Please copy each line below that contains the string "click".

-=-=-=-=-

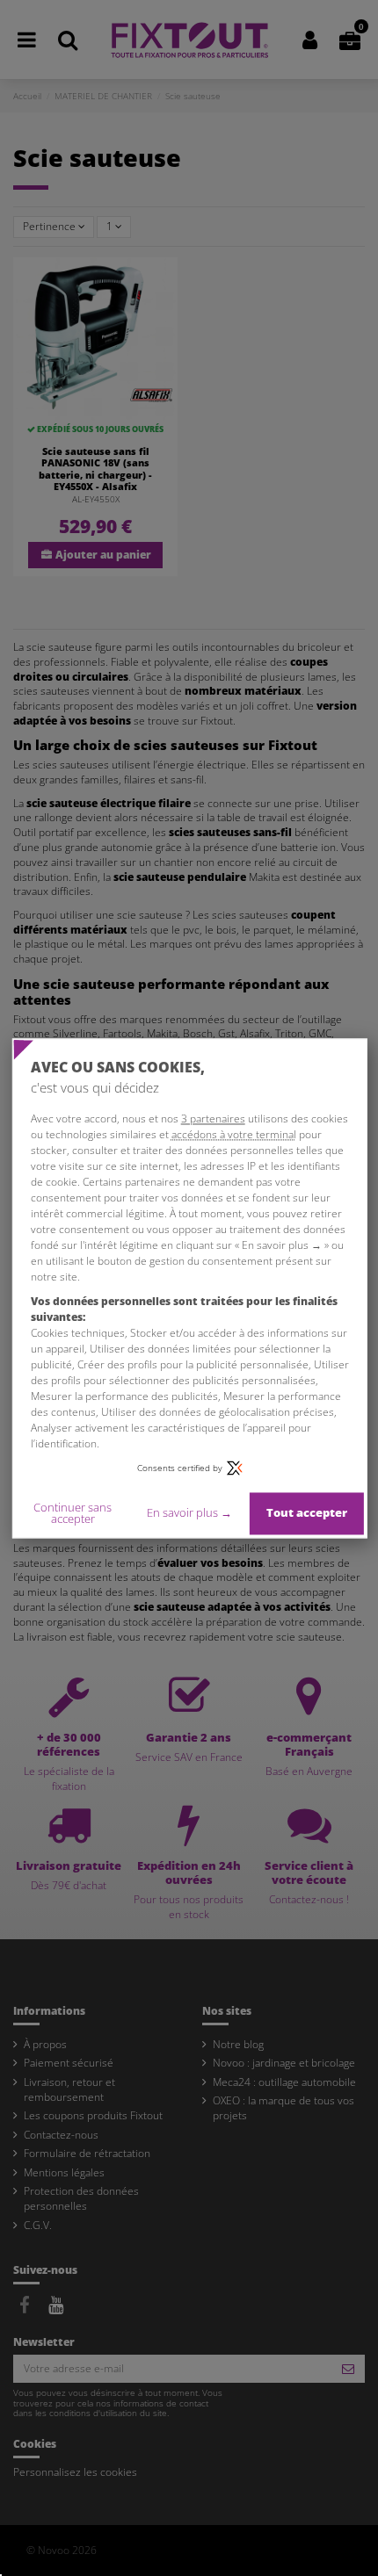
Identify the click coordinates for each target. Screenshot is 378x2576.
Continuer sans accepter (72, 1512)
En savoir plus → (189, 1513)
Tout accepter (306, 1513)
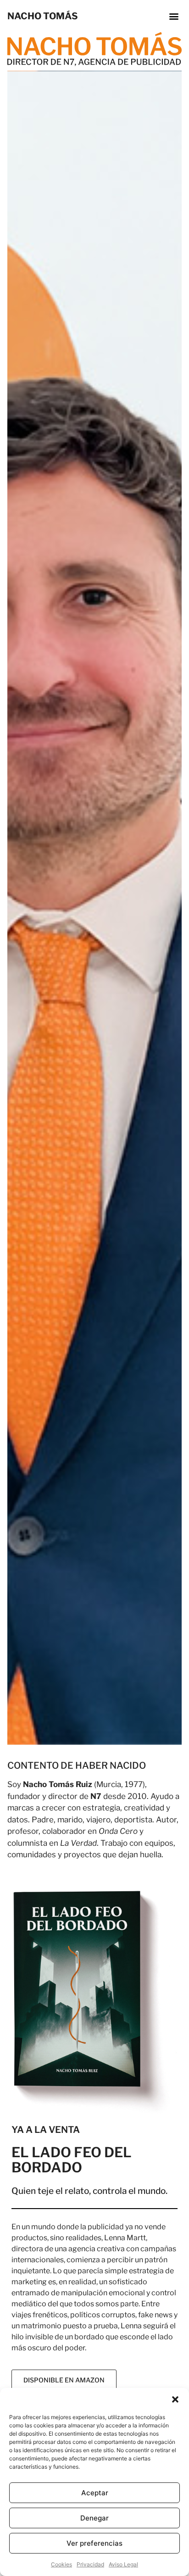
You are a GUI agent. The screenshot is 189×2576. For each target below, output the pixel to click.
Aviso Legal (123, 2564)
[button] (175, 2399)
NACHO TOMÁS (42, 16)
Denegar (94, 2518)
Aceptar (94, 2492)
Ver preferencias (94, 2543)
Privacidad (90, 2564)
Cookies (61, 2564)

-=-=-=-=-

Answer space —
Identify the click coordinates for each target. Screenshot is 378x2576.
You are a GUI agent. The screenshot is 189×2576. For each target below, output the pixel to click.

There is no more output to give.